* Aim of the exercise: Whatever follows the line containing "Go to MyShoppingSite" in the listing below should be printed exactly, along with that line itself.

* Data provided:
※

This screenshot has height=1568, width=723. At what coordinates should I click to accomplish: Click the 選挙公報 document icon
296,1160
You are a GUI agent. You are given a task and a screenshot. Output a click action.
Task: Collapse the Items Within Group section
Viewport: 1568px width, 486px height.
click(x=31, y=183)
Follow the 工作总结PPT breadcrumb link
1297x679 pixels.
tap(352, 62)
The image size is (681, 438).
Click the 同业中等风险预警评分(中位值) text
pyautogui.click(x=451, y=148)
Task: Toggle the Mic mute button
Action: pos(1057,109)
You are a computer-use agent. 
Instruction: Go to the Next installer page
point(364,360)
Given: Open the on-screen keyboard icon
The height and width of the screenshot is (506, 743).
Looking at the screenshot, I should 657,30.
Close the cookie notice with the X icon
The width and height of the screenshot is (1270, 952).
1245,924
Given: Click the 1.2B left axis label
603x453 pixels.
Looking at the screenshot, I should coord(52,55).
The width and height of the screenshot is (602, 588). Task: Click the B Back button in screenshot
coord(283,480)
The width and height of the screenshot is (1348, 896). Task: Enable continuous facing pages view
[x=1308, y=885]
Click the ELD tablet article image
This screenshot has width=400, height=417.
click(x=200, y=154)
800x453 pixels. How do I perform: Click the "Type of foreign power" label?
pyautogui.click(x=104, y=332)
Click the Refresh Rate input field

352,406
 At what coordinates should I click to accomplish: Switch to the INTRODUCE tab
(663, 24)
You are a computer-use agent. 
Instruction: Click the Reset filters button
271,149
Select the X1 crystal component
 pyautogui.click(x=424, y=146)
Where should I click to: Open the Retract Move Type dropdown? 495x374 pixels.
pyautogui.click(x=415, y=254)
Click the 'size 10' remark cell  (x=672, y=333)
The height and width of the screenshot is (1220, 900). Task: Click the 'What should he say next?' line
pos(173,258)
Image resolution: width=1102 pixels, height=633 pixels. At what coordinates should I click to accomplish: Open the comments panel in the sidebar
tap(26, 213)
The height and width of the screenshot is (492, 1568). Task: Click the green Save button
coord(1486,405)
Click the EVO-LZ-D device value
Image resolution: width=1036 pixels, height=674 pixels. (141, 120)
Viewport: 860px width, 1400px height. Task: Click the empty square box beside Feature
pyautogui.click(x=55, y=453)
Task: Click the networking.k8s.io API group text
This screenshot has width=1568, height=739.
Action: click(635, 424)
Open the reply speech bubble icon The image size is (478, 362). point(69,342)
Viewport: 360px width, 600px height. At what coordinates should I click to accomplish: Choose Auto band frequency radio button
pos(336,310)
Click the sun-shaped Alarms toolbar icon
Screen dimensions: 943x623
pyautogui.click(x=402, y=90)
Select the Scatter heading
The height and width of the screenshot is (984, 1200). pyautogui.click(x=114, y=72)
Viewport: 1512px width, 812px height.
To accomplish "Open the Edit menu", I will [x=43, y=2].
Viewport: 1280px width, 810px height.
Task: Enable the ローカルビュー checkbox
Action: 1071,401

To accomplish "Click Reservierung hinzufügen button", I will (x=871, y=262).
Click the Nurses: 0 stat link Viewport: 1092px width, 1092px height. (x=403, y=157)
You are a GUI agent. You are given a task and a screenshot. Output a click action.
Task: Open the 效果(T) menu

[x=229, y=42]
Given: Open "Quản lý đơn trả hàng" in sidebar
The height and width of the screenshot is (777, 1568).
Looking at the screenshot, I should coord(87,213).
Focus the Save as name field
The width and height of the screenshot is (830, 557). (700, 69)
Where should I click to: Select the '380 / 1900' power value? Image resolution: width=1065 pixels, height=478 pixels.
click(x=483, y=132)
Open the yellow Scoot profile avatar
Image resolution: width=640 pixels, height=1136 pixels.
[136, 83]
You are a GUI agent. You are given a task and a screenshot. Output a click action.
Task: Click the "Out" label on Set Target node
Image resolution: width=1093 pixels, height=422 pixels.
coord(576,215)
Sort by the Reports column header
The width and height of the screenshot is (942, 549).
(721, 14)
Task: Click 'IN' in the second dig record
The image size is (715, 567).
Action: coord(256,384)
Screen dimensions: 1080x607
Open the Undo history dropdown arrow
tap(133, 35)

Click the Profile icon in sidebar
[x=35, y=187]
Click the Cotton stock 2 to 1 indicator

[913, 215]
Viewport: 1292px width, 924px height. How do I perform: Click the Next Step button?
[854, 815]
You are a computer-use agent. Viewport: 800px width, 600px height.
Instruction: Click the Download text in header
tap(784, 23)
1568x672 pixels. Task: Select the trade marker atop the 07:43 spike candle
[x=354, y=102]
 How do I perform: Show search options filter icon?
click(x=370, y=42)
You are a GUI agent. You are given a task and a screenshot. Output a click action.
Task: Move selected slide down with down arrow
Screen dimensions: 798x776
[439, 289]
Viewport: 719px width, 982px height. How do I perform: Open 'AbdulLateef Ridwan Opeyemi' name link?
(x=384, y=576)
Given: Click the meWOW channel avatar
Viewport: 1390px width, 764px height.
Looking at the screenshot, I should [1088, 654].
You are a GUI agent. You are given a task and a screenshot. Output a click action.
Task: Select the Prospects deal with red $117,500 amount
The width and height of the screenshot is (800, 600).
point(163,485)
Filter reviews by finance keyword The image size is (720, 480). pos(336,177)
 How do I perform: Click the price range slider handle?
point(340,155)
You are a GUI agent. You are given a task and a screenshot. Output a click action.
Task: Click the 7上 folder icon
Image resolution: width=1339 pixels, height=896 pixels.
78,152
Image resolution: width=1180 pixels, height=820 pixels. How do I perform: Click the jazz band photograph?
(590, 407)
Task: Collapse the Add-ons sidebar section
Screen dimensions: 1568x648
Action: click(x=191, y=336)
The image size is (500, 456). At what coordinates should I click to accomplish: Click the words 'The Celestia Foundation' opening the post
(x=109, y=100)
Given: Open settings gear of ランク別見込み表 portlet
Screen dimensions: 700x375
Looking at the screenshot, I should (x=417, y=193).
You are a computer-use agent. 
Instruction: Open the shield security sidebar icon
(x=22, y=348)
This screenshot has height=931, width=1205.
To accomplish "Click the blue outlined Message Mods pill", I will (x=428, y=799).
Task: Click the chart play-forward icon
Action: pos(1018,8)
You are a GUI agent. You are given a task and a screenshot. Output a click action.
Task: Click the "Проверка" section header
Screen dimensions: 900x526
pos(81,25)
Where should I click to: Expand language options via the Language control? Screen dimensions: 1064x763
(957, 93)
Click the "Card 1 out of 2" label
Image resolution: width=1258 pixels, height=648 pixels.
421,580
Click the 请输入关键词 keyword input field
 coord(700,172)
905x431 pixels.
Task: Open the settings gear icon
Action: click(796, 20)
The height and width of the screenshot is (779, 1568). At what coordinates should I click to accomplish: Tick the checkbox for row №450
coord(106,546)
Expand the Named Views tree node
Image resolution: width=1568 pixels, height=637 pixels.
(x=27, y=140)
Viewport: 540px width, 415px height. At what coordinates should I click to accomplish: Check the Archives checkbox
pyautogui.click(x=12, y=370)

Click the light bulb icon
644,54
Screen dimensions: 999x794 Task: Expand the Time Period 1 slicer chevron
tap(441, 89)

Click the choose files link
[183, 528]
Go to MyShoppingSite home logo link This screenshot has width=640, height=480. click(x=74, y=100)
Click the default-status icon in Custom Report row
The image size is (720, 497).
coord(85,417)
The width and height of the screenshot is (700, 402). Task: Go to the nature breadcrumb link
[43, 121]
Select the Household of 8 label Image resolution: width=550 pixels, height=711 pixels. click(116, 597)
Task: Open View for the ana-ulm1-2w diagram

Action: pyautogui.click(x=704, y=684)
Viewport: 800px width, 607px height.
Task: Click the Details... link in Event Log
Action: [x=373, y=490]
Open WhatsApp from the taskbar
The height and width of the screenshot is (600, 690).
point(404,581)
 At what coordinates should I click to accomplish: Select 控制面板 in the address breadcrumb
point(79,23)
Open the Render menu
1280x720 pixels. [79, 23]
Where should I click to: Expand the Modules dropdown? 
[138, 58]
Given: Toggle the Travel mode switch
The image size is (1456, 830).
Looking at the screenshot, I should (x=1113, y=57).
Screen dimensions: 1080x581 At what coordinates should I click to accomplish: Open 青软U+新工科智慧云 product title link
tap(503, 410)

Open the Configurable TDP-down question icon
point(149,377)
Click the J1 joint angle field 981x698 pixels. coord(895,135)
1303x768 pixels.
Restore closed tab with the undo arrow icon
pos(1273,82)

※

* Solution for this problem:
Go to MyShoppingSite home logo link This screenshot has width=640, height=480. click(x=74, y=100)
Click the default-status icon in Custom Report row
The image size is (720, 497).
coord(85,417)
The width and height of the screenshot is (700, 402). Task: Go to the nature breadcrumb link
[43, 121]
Select the Household of 8 label Image resolution: width=550 pixels, height=711 pixels. click(116, 597)
Task: Open View for the ana-ulm1-2w diagram

Action: pyautogui.click(x=704, y=684)
Viewport: 800px width, 607px height.
Task: Click the Details... link in Event Log
Action: [x=373, y=490]
Open WhatsApp from the taskbar
The height and width of the screenshot is (600, 690).
point(404,581)
 At what coordinates should I click to accomplish: Select 控制面板 in the address breadcrumb
point(79,23)
Open the Render menu
1280x720 pixels. [79, 23]
Where should I click to: Expand the Modules dropdown? 
[138, 58]
Given: Toggle the Travel mode switch
The image size is (1456, 830).
Looking at the screenshot, I should (x=1113, y=57).
Screen dimensions: 1080x581 At what coordinates should I click to accomplish: Open 青软U+新工科智慧云 product title link
tap(503, 410)

Open the Configurable TDP-down question icon
point(149,377)
Click the J1 joint angle field 981x698 pixels. coord(895,135)
1303x768 pixels.
Restore closed tab with the undo arrow icon
pos(1273,82)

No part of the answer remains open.